Aim of the task →
Wherever the string "agent" turns up in the data, copy the whole line.

Given data →

______

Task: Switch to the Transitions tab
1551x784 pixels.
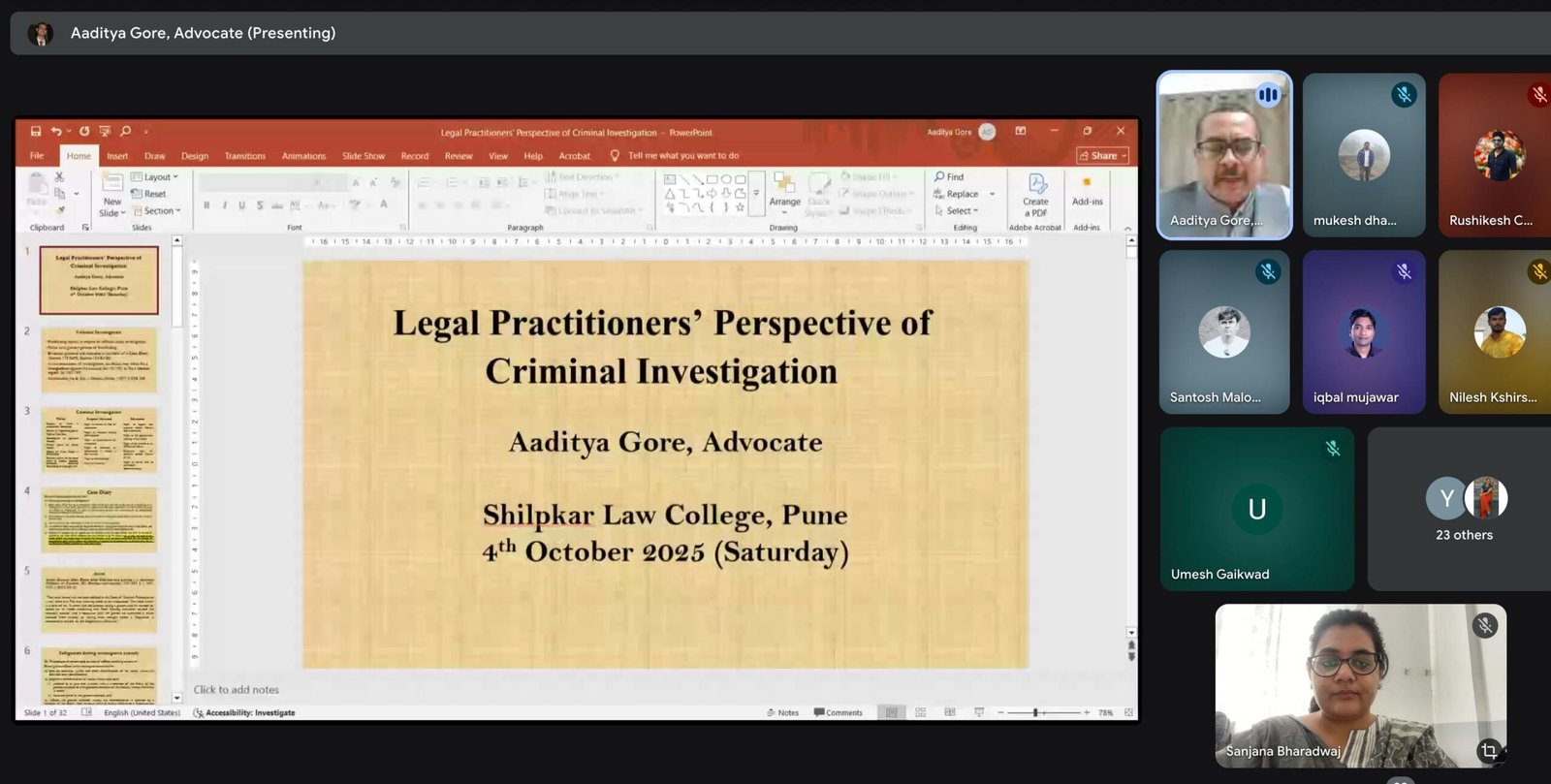Action: [245, 156]
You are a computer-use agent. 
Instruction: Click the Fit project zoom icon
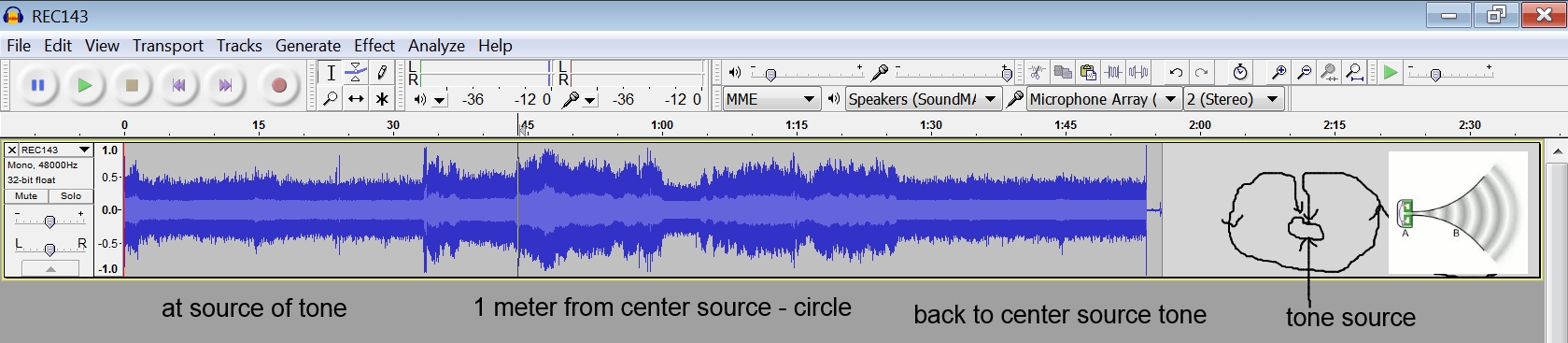1354,72
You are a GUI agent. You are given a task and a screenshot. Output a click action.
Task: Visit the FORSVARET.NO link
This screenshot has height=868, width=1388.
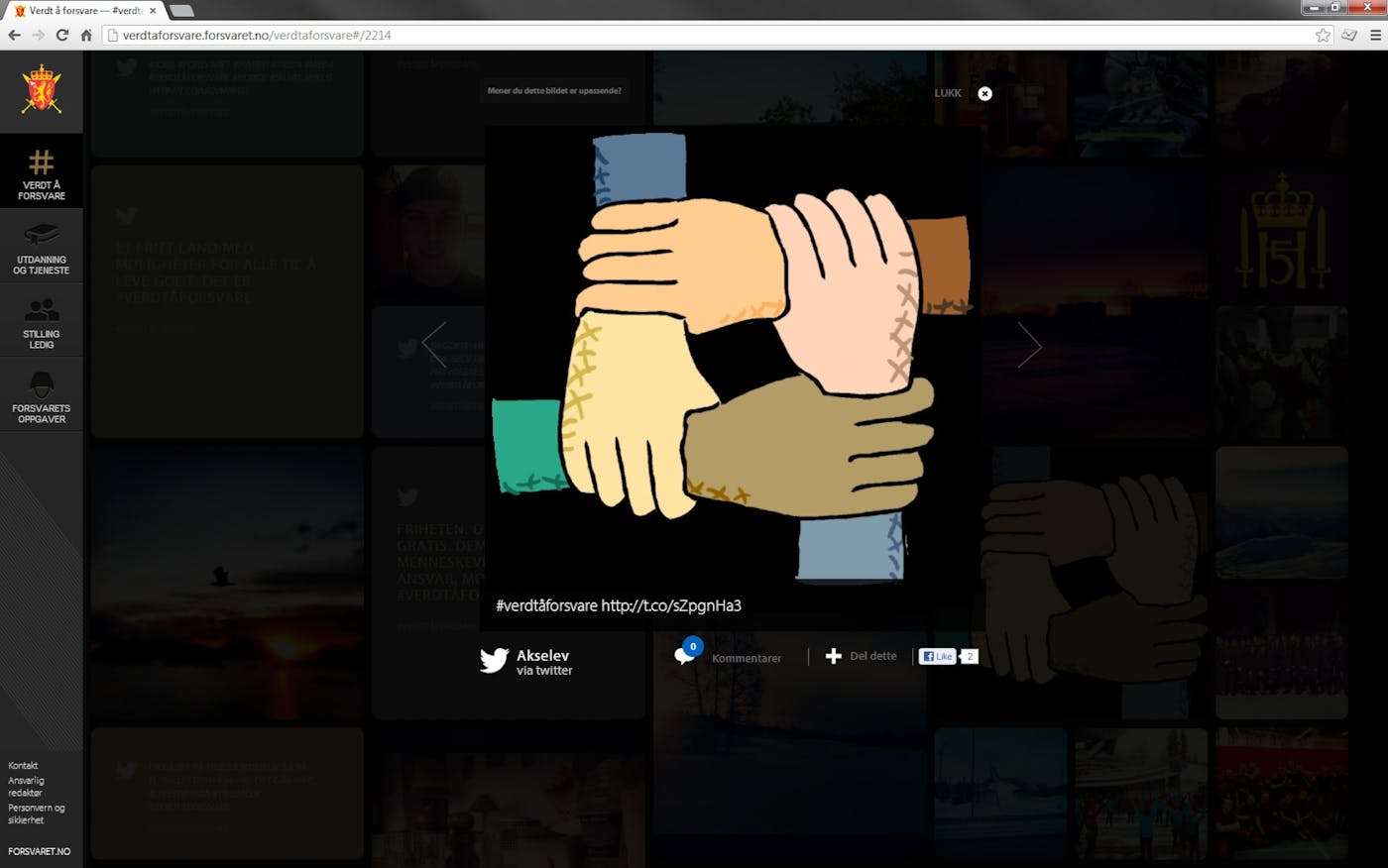(40, 851)
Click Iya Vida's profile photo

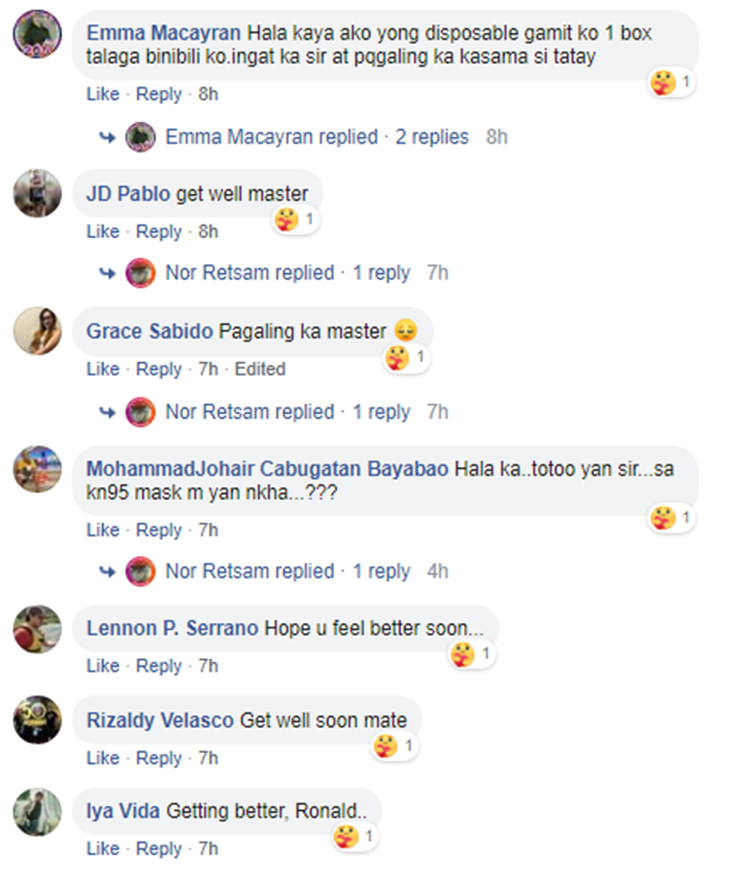(x=38, y=811)
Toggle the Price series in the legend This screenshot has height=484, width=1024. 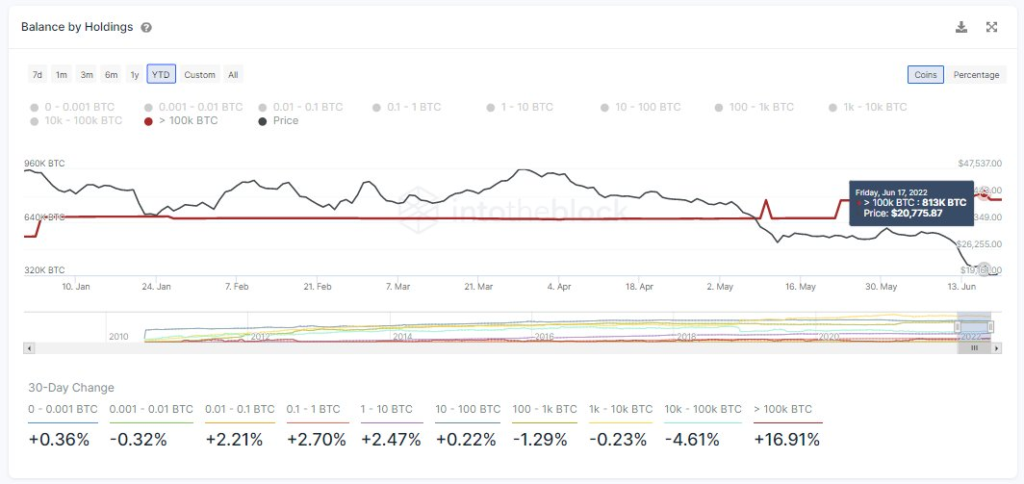coord(279,121)
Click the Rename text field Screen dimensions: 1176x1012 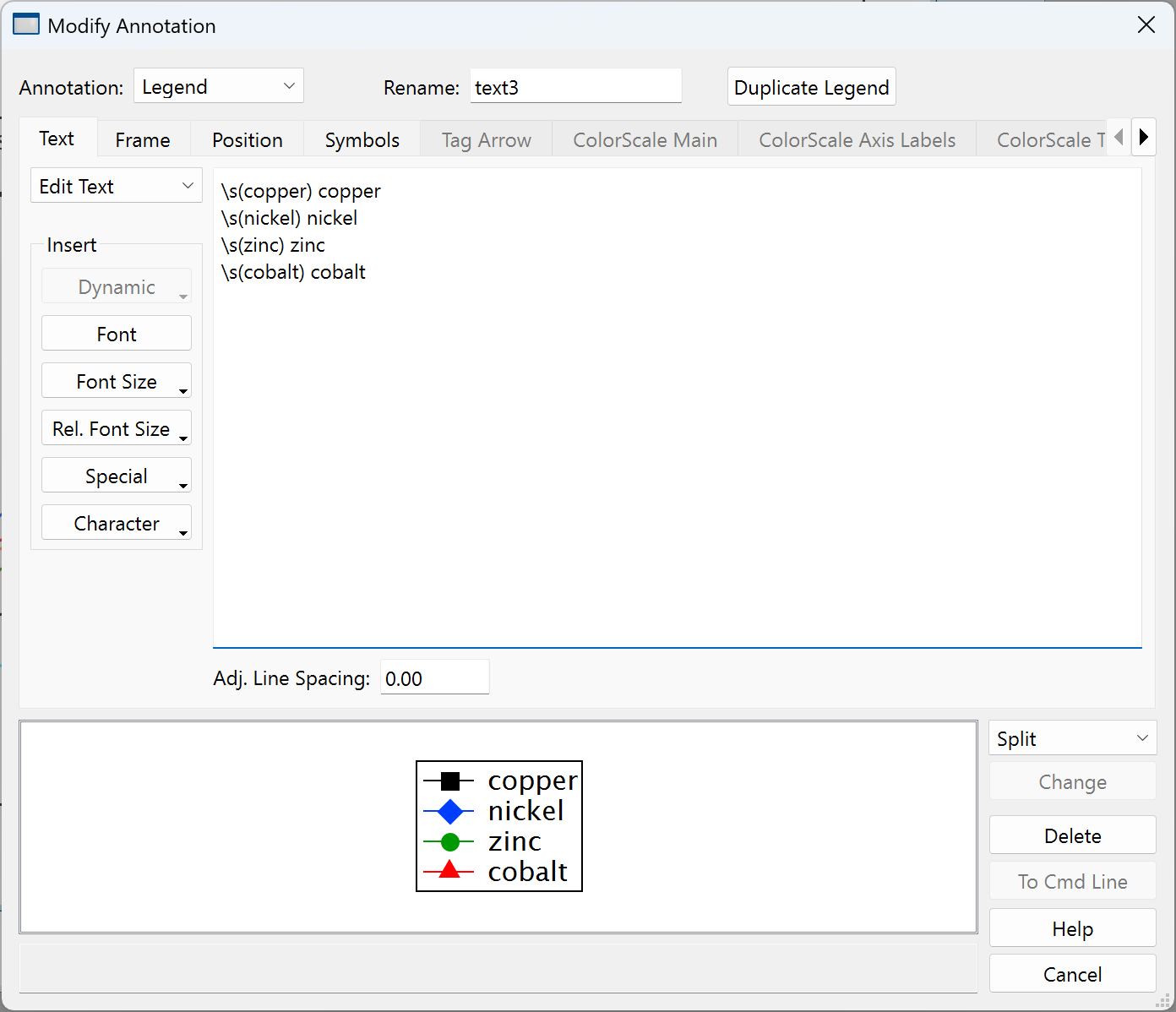575,87
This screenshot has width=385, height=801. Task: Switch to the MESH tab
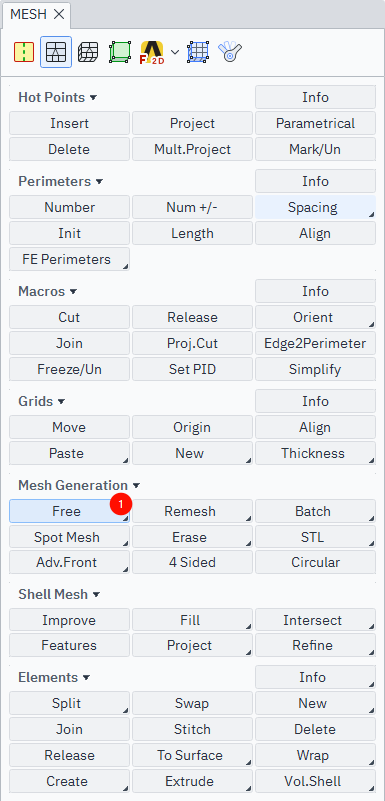point(29,14)
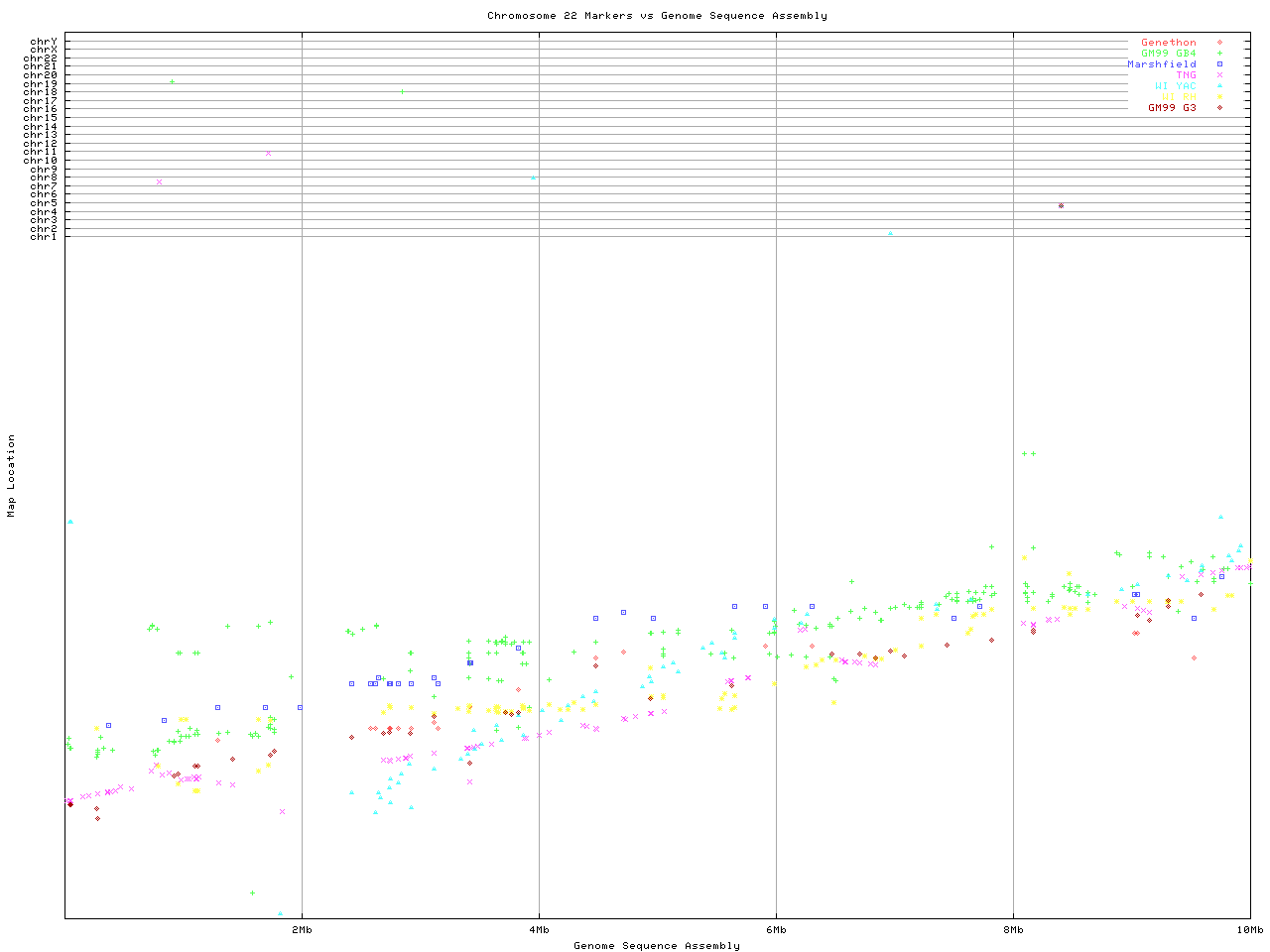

______

Exercise result →
You are a computer-use agent. 
You are a GUI agent. You are given a task and a screenshot. Output a click action.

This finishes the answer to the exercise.